→ **Задания**
**a)** Перепишите из текста об Анненкове фрагмент, начиная со слов «Анненков как эстетик-либерал» и заканчивая словами «творят свой суд.» включительно.
**b)** Перечислите по тексту об Анненкове всё, что, по его словам, исчезает от усиленного умничанья.
**c)** Ответьте на вопросы по тексту об Анненкове:
(i) Что Анненков ставит главным условием художественности?
(ii) Какой взгляд Чернышевского на литературу Анненков не принимает?
(iii) В чём заключается общественное значение искусства?

___ Текст

Главным условием художественности Анненков ставит полную объективность изображения. В художественном произведении нужно избегать прямого вмешательства автора. Указания и приговоры последнего всегда производят на читателя неприятное впечатление, напоминая вывеску с изображением протянутого перста. Писатель не должен следить за своими героями, как нянька, наблюдая, чтоб каждый шёл прямо по начертанной дороге и по сторонам не зевал. Истинный художник даёт свободное движение герою. Характер его должен развиваться постепенно, последовательно, выясняясь всё более и более с течением времени, как это бывает в жизни, а не вставать с первого раза целиком обделанным, как статуя, с которой сорвали покрывало.
Анненков не принимает взгляд Чернышевского на литературу как на «учебник жизни», ибо видит в нём что-то дидактическое. Постоянные хлопоты писателя о мысли сообщают литературе педагогический характер: от усиленного умничанья исчезает свежесть понимания явлений, простодушие во взглядах на предметы, смелость обращения с ними. Художественная мысль, по мнению Анненкова, не имеет ничего общего с мыслями философскими или публицистическими. Общественное значение искусства заключается не в прямой проповеди, а в силе образного языка. Так, в каждую эпоху имеется любимый тип – герой своего времени; он исчезает в литературе лишь тогда, когда сильный талант в одном произведении или в нескольких изобразит его во всей полноте и самую идею, с ним соединенную, исчерпает до основания. С этого момента характер, вполне раскрытый в искусстве, пропадает и в самой жизни. Только в таком обратном действии искусства на жизнь и заключается его моральное назначение.
Анненков как эстетик-либерал очень недоверчив к тенденциозному искусству, в котором слишком обнажается эмоциональная реакция автора. Горький, болезненный опыт, распалённое воображение, доведённое до состояния экстаза или восторженности, разрешаются произведениями, имеющими относительное достоинство, неудачными в художественном отношении. Они не дают полноты эстетического наслаждения, которое поминутно прерывается и постоянно возмущается грубыми авторскими вторжениями. Высший род искусства возникает лишь там, где характеры и события выявлены полно, без утайки, без наговора, где они сами в себе, без авторской указки творят свой суд.

______
___ Исходные данные

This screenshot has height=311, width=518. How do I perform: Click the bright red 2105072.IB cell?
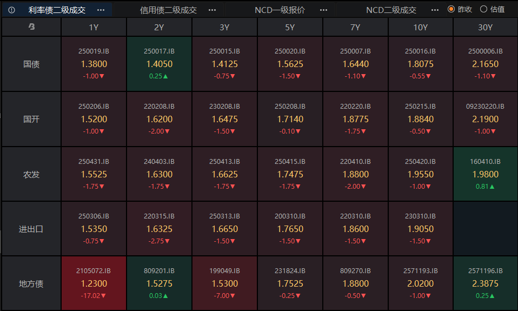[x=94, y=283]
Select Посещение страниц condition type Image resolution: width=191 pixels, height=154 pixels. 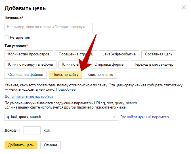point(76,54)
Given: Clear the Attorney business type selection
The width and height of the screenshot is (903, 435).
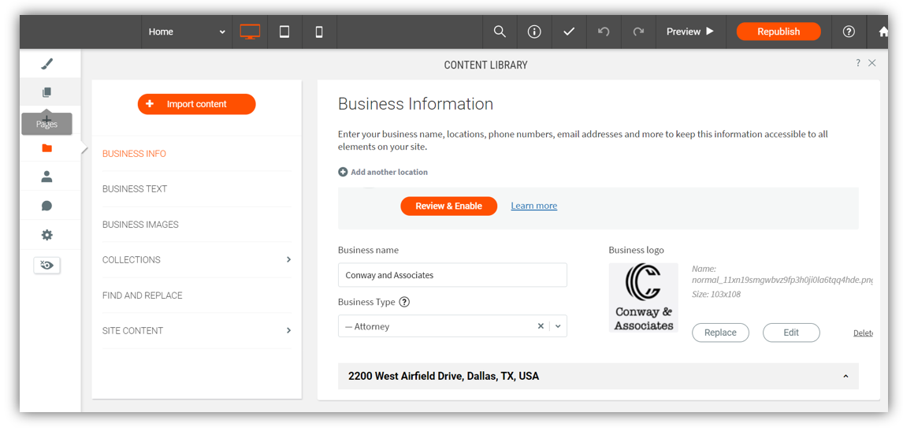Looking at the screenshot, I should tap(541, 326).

______

→ **Ответы**
**a)**
Анненков как эстетик-либерал очень недоверчив к тенденциозному искусству, в котором слишком обнажается эмоциональная реакция автора. Горький, болезненный опыт, распалённое воображение, доведённое до состояния экстаза или восторженности, разрешаются произведениями, имеющими относительное достоинство, неудачными в художественном отношении. Они не дают полноты эстетического наслаждения, которое поминутно прерывается и постоянно возмущается грубыми авторскими вторжениями. Высший род искусства возникает лишь там, где характеры и события выявлены полно, без утайки, без наговора, где они сами в себе, без авторской указки творят свой суд.

**b)** Свежесть понимания явлений, простодушие во взглядах на предметы, смелость обращения с ними.

**c)**
(i) Полную объективность изображения.
(ii) Взгляд на литературу как на «учебник жизни».
(iii) Не в прямой проповеди, а в силе образного языка.